--- Source extract ---

House of Commons Hansard #174 of the 39th Parliament, 1st Session. (The original version is on Parliament's site.) The word of the day was gun.

Topics

Question No. 213
Questions on the Order Paper
Routine Proceedings

10:15 a.m.

Bloc

Richard Nadeau Gatineau, QC

With regard to leases signed by the government in the National Capital Region, what is: (a) the number of such leases expiring in 2006 in the Ottawa region and in the Outaouais region; (b) the number of such leases expiring in 2007 in the Ottawa region and in the Outaouais region; (c) the number of such leases expiring in 2008 in the Ottawa region and in the Outaouais region; and (d) the number of vacant premises in the Ottawa region and in the Outaouais region in 2007?

Question No. 213
Questions on the Order Paper
Routine Proceedings

10:15 a.m.

Port Moody—Westwood—Port Coquitlam
B.C.

Conservative

James Moore Parliamentary Secretary to the Minister of Public Works and Government Services

Mr. Speaker, the response is as follows: Office Space: a) Expiring leases in calendar year 2006: 68* (57 NCA Ontario and 11 NCA Quebec) b) Expiring leases in calendar year 2007 : 64 (56 NCA Ontario and 8 NCA Quebec) c) Expiring leases in calendar year 2008 : 93 (87 NCA Ontario and 6 NCA Quebec) d) Vacant premises in NCA for 2007: 5 (4 NCA Ontario and 1 NCA Quebec)

Commercial Space: a) 125 leases signed by the government expiring in 2006 in the NCA Ontario and 43 leases signed by the government expiring in 2006 in the Outaouais region; b) 115 leases signed by the government expiring in 2007 in the NCA Ontario and 15 leases signed by the government expiring in 2007 in the Outaouais region; c) 28 leases signed by the government expiring in 2008 in the NCA Ontario and 9 leases signed by the government expiring in 2008 in the Outaouais region d) 34 vacant premises in the NCA Ontario and 1 vacant premises in the Outaouais region in 2007.

*For this report, we assumed that each available option would be exercised. Between June 2006, the date on which question No. 59 was answered, and December 31, 2006, PWGSC amended four leases that were expiring in 2006 to postpone the end date to a subsequent year. The consequence of doing this was that the number of expiring leases was reduced on response a) of question No. 213.

Questions Passed as Orders for Returns
Routine Proceedings

10:15 a.m.

---

_Job item 1_
In the Hansard extract, list the total count given under Office Space for each of parts a) through d) of the response.

--- Input for this task ---

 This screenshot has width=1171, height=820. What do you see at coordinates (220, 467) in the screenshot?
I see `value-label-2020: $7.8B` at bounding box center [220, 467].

---
--- Input for this task ---

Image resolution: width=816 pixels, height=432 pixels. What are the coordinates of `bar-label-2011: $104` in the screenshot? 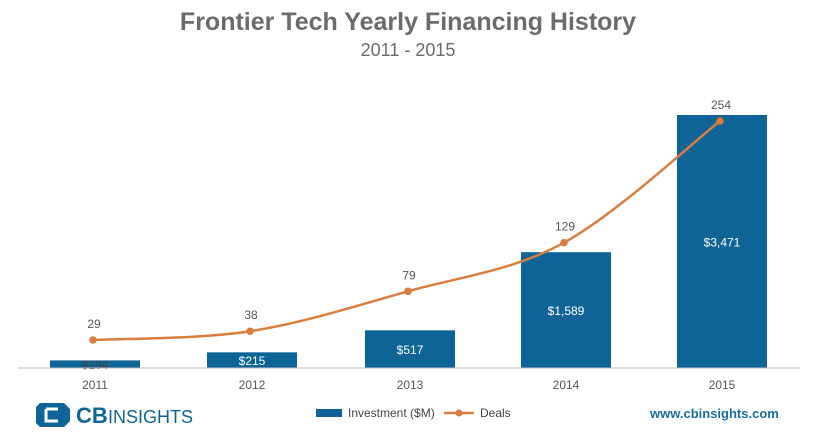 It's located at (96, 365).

---
--- Input for this task ---

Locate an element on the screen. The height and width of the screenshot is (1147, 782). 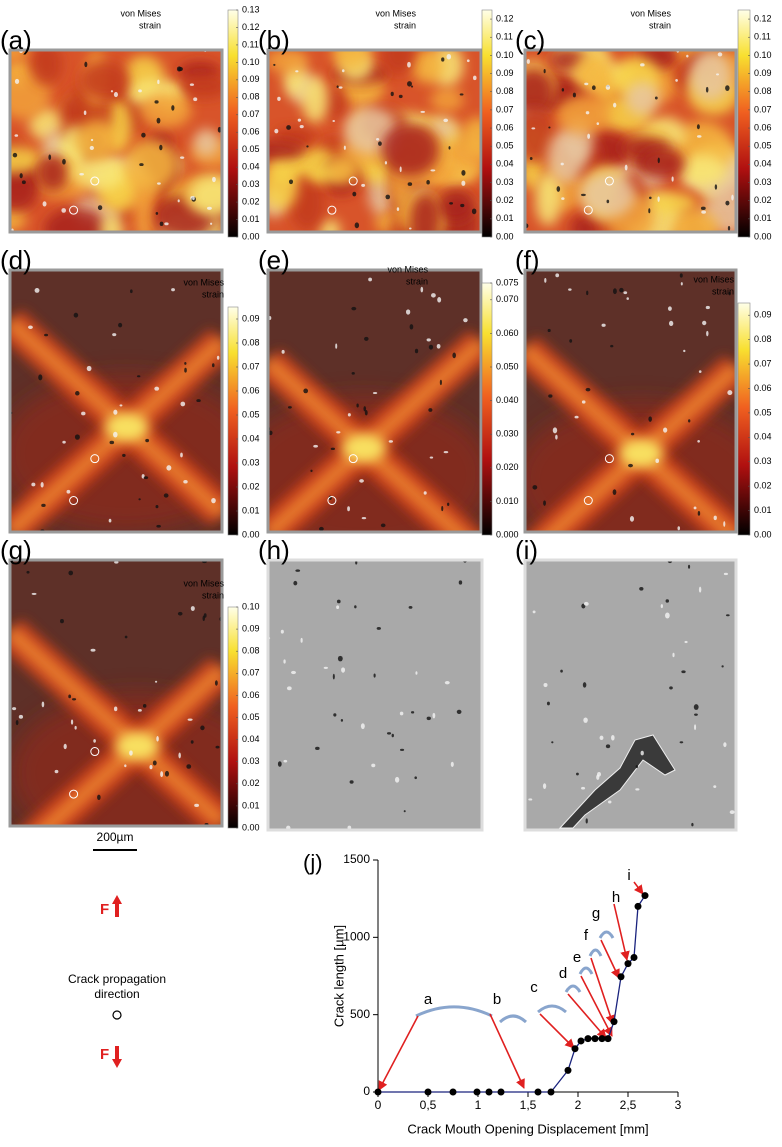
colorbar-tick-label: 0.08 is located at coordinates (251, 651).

---

_Job item 2_
Please give again, word for word, the lines of the listing starting with the line that contains "This screenshot has" and going on through the line that contains "center [220, 467].".

_Task response 1_
a) 68
b) 64
c) 93
d) 5

_Task response 2_
 This screenshot has width=1171, height=820. What do you see at coordinates (220, 467) in the screenshot?
I see `value-label-2020: $7.8B` at bounding box center [220, 467].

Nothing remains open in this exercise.